Consignes:
• 1. D'après le texte fourni, pourquoi l'écart entre 740 km et 732 km ne peut-il pas s'expliquer par un simple arrondi de la part de M. Rosette ? Répondez en une à trois phrases.
• 2. Rédigez la suite du texte fourni, à partir de la réplique de Palmyrin Rosette sur le diamètre de la Terre.

De la circonférence CG mesurée de Gallia, Procope déduit le diamètre DG qu’il évalue à 740 km. Les choses commencent d’emblée assez mal puisque le calcul montre qu’en définitive ce diamètre vaut 732 km [4]. L’on pourrait croire que M. Rosette procède à un simple arrondi, mais cette démarche serait acceptable si notre savant l’avait appliqué systématiquement et dans des proportions analogues dans tous ses calculs, ce qui n’est malheureusement pas le cas. Nous verrons d’ailleurs plus loin que l’origine de cette première erreur est ailleurs.

Quoi qu’il en soit, Palmyrin semble admettre cette approximation, puisqu’il poursuit in petto :

– Oui… dit Palmyrin Rosette comme à part lui, ce diamètre serait, en somme, seize fois moindre que celui de la Terre, qui est de douze mille sept cent quatre-vingt-douze kilomètres.

Données conservées:
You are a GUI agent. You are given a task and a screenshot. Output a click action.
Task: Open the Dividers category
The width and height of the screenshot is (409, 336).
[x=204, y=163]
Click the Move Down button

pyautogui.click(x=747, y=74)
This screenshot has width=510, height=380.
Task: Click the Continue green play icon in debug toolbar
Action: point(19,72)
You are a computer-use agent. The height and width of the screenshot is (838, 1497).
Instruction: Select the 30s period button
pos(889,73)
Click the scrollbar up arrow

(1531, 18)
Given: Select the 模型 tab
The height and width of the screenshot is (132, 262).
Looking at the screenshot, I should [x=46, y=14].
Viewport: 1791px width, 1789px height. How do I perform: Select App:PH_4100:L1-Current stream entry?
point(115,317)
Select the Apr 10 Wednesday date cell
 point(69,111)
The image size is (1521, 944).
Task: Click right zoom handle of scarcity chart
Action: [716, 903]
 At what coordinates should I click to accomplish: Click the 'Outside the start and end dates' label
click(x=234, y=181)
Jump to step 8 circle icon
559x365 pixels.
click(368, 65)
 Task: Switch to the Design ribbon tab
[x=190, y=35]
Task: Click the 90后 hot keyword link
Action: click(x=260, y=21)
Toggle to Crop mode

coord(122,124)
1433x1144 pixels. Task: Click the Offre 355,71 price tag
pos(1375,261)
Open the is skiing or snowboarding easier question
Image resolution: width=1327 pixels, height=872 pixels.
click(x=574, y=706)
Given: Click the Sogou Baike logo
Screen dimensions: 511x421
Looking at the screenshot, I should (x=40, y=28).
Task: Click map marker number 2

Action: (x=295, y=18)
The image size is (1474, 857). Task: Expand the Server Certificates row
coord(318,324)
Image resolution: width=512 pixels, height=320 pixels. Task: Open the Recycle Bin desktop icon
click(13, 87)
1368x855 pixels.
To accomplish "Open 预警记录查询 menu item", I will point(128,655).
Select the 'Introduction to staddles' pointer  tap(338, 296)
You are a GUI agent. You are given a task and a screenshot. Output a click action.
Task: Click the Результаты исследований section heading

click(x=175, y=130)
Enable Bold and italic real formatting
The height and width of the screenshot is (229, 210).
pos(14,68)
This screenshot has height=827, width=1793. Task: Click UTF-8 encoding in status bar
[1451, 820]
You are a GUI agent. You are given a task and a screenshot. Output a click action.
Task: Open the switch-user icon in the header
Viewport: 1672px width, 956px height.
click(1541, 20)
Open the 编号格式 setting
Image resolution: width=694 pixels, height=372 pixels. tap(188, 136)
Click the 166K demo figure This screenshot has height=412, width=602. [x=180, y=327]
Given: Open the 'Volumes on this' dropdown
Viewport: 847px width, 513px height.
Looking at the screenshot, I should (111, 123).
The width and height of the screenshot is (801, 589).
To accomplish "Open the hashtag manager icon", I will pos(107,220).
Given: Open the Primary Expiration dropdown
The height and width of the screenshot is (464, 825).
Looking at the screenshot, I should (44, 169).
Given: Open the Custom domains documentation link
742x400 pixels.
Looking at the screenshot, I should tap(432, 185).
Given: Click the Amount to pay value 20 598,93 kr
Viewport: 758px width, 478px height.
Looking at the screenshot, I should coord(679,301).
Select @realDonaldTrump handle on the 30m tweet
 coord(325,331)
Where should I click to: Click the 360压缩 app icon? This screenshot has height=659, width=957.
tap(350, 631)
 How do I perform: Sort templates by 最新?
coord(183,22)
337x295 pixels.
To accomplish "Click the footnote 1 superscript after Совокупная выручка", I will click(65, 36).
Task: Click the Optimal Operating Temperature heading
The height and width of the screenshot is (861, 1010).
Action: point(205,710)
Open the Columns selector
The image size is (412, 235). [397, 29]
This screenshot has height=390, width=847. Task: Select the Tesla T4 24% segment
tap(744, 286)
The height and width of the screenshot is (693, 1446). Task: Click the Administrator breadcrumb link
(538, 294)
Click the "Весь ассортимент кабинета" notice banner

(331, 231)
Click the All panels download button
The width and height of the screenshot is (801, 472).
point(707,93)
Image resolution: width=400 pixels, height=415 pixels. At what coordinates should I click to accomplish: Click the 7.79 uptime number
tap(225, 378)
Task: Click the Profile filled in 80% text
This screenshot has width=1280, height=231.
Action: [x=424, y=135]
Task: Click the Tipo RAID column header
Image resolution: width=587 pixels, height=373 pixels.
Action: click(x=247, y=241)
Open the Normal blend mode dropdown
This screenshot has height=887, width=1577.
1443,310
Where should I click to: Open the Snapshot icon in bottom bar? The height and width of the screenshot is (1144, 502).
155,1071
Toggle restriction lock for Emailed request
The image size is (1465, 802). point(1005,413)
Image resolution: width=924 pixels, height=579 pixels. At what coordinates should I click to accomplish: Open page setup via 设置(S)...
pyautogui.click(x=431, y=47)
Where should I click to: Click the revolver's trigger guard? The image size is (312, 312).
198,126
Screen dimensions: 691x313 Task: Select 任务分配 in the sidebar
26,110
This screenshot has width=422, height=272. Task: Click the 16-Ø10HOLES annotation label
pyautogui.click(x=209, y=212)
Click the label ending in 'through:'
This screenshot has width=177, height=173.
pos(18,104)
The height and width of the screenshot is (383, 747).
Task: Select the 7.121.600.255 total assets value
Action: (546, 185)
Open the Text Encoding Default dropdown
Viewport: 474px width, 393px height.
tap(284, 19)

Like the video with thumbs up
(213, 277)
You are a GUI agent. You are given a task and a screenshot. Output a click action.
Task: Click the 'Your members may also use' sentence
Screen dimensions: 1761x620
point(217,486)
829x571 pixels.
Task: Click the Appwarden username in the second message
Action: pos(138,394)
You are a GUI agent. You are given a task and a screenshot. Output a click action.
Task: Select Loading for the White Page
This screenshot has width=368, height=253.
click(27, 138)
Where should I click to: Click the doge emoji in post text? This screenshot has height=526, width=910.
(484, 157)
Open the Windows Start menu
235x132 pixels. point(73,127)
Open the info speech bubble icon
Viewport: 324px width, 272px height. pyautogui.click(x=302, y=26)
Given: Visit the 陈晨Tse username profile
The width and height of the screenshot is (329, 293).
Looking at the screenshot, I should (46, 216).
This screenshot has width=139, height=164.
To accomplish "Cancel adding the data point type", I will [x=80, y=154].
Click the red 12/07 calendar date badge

Corrigés:
• 1. Un arrondi ne serait acceptable que si le savant l'avait appliqué systématiquement, dans des proportions analogues, à tous ses calculs. Or ce n'est pas le cas.

• 2.
Pour le savant, le rapport des diamètres Terre/Gallia est de l’ordre de 16, alors que le calcul montre qu’il est en réalité de 17,3 [5]. Palmyrin commet donc ici une erreur de 7 %, bien moins tolérable que la précédente. Mais suivons tout de même Rosette qui ne semble pas s’émouvoir pour si peu.

 

De la surface de Gallia (Deuxième partie, chapitre V, p. 345)
– Élève Servadac, reprit Palmyrin Rosette, après avoir un instant regardé Ben-Zouf, prenez votre plume. Puisque vous connaissez la circonférence d’un grand cercle de Gallia, dites-moi quelle est sa surface?
– Voici, monsieur Rosette, répondit Hector Servadac, décidé à se conduire en bon élève. Nous disons deux mille trois cent vingt-trois kilomètres, circonférence de Gallia, à multiplier par le diamètre sept cent quarante…

Ici Servadac passe directement à l’application numérique sans expliquer la « formule » qu’il emploie implicitement, mais qui est néanmoins correcte [6]. Par contre, il sort curieusement de son képi une circonférence gallienne de 2 323 km, alors qu’elle était précédemment de 2 300 km ! Sans qu’il y paraisse, cette pirouette n’est pas anodine, car on constate qu’avec cette valeur le diamètre gallien calculé devient DG ≈ 740 km [4], soit exactement la valeur déduite au début par Procope. Ceci laisse supposer que Verne a d’abord défini le diamètre de sa comète (740 km) avant d’en tirer par le calcul sa circonférence (2 300 km).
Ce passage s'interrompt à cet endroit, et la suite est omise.